"""

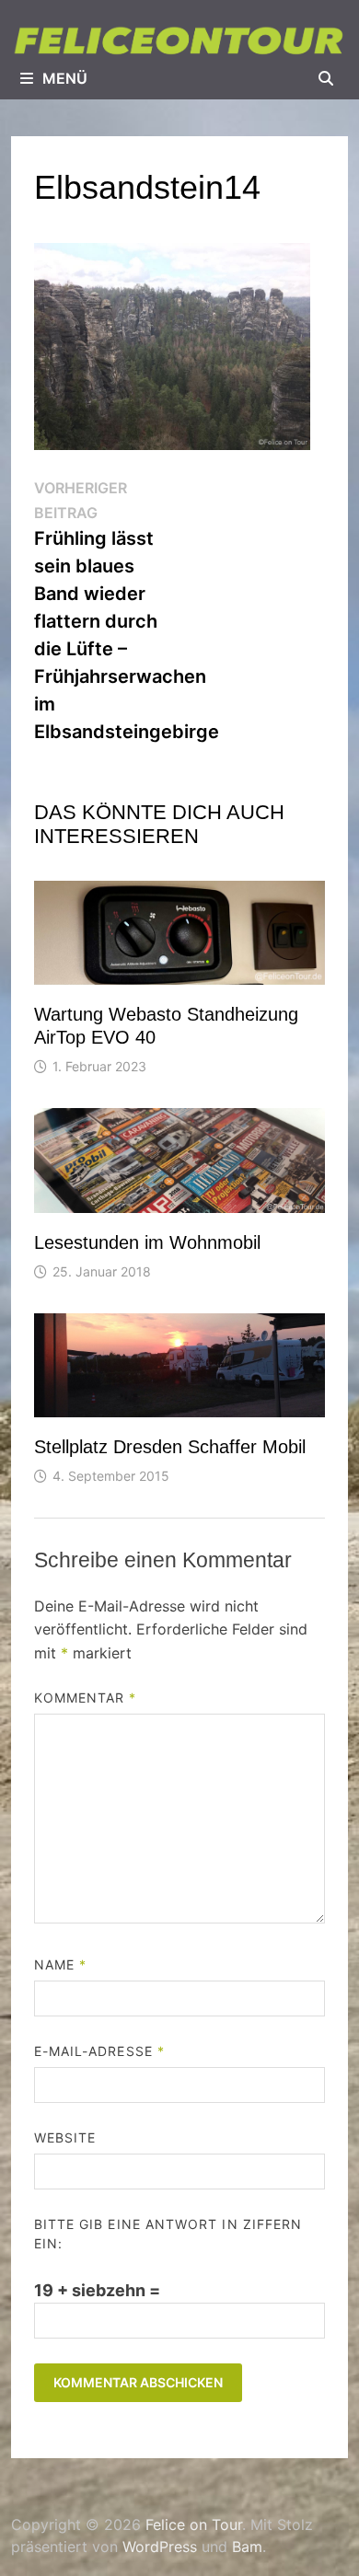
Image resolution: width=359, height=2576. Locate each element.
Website (65, 2137)
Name (60, 1964)
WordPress (159, 2546)
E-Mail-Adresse (99, 2051)
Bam (247, 2546)
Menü (64, 78)
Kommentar (85, 1697)
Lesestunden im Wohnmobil (147, 1242)
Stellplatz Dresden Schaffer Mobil (170, 1447)
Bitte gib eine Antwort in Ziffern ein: (168, 2233)
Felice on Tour (193, 2524)
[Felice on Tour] (179, 40)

"""

*What the task requires*: When you copy the listing above, reproduce every line exactly and skip the images.

*Solution to the problem*:
Image resolution: width=359, height=2576. Locate each element.
Website (65, 2137)
Name (60, 1964)
WordPress (159, 2546)
E-Mail-Adresse (99, 2051)
Bam (247, 2546)
Menü (64, 78)
Kommentar (85, 1697)
Lesestunden im Wohnmobil (147, 1242)
Stellplatz Dresden Schaffer Mobil (170, 1447)
Bitte gib eine Antwort in Ziffern ein: (168, 2233)
Felice on Tour (193, 2524)
[Felice on Tour] (179, 40)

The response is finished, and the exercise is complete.